API quota exhaustion. During development, we burned through Gemini free-tier limits faster than expected due to long prompts. We shortened all prompts significantly, added aggressive fallback logic at every layer, and ensured the static fallbacks are project-aware (using the actual project name, stack, and risk scores) rather than generic boilerplate.

Accomplishments that we're proud of

Getting a genuinely useful three-model AI stack working end-to-end — local Ollama, cloud Gemini, and ElevenLabs — each doing a distinct job it's actually suited for, with a graceful fallback chain so the product works even when individual AI services are unavailable.

The statistical model produces intuitive, defensible results: increasing team size reduces timeline, increasing complexity or integrations increases risk, junior-heavy teams show higher variance. Every number is traceable to a formula.

The ElevenLabs advisor being contextually aware of the specific project on screen — including the AI-generated task list — felt like a real breakthrough moment. You can ask it "which phase has the most risk?" and it answers from the actual Ollama plan, not a generic response.

The execution plan generating in the background while the user reads other results — with no visible loading state on the Overview tab when they arrive — was a small UX detail that made the product feel significantly more polished.

What we learned

Probabilistic thinking is hard to communicate. The biggest UX challenge wasn't building the simulation — it was presenting a probability distribution to users who just want to know "will this ship on time?" We learned to lead with plain-language headlines and bury the math in accordions. "Decent odds, but a bit of buffer time would help" lands better than "P50: 11.2w, P90: 15.4w."

Local AI inference is genuinely viable for structured tasks. Running gemini-3-flash-preview locally via Ollama for the execution plan was fast enough (10–20s) that users perceived it as a background task rather than a blocker. For structured JSON generation with a well-constrained prompt, local models are a serious alternative to cloud APIs.
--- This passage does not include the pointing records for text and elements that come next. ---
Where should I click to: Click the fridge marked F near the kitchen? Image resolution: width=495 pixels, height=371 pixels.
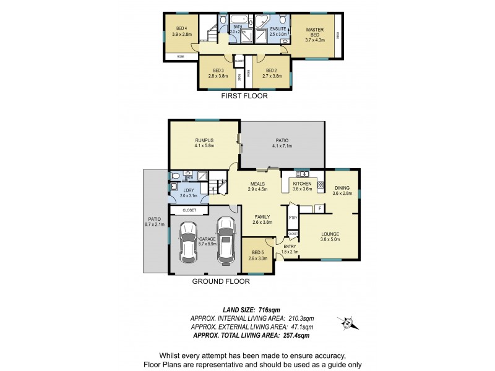(319, 208)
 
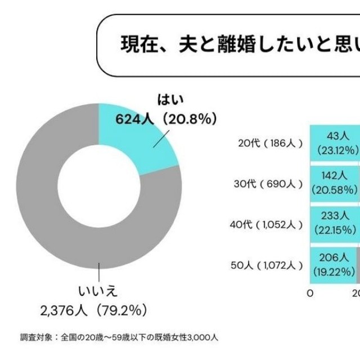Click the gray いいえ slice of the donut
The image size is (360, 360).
51,214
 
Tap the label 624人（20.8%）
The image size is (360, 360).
166,119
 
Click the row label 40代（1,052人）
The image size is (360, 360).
267,224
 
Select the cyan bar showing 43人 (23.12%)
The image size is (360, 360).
335,143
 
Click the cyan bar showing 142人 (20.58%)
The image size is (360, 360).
335,184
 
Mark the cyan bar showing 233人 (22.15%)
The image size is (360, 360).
335,224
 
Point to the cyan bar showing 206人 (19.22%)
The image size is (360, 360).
334,264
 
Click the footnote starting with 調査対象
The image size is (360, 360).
119,338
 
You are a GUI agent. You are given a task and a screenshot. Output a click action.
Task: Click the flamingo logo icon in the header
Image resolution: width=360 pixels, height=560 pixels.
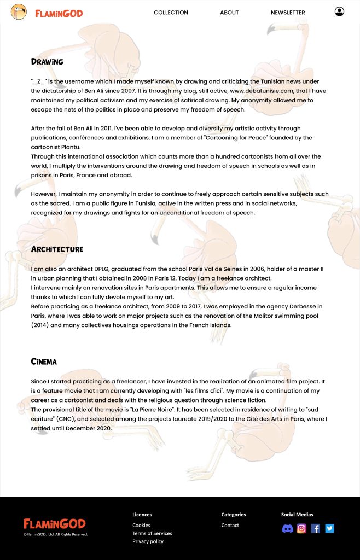click(x=19, y=12)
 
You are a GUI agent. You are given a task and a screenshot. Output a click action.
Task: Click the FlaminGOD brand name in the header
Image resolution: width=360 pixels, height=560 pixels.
click(x=59, y=13)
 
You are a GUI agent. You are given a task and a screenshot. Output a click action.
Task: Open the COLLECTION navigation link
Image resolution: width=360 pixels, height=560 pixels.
click(x=171, y=13)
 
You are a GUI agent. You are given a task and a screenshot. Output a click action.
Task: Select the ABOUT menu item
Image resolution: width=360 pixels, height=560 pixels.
click(x=229, y=13)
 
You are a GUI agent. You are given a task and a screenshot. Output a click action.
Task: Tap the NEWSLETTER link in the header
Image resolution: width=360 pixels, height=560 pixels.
click(x=288, y=13)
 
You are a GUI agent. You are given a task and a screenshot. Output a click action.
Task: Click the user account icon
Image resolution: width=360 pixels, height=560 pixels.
click(x=339, y=11)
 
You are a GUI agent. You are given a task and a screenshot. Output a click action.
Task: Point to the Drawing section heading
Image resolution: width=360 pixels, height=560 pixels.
click(x=47, y=62)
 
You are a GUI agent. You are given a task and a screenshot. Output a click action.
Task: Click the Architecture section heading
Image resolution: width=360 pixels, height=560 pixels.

Fallback design is a feature, not an afterthought. Every AI call in PlanSight has three layers: primary (Ollama or Gemini), secondary (the other one), and a deterministic fallback that uses the actual project inputs to generate a contextual response. This meant the demo worked even when APIs were rate-limited or unavailable.

The gap between a working prototype and a demo-ready product is almost entirely UX. The math worked on day one. Getting the animations, plain-language labels, accessible layouts, and tab-switching behaviour to feel smooth took as long as the entire backend.

What's next for MirageAI

Historical calibration. Allow teams to upload a CSV of past projects (scope, team, stack, actual duration) and use regression to recalibrate the WSCI and experience factor multipliers for their specific organisation. This makes every future estimate more accurate.

Scenario saving and comparison. Let users save multiple What-If scenarios side by side — "Option A: hire one senior" vs "Option B: cut two integrations" — with a comparison table of all key metrics.

Team velocity integration. Connect to Jira, Linear, or GitHub to pull real sprint velocity data and use it to replace the static seniority-based experience factor with actual team-specific performance history.

Persistent project tracking. Right now PlanSight is stateless — every simulation starts fresh. Adding a lightweight database would let teams re-simulate as the project progresses and track how the probability of on-time delivery evolves week by week.

Expanded stack coverage. The WSCI table currently covers ~15 stacks. A larger lookup table — or a small trained model — would give more accurate complexity estimates for emerging stacks.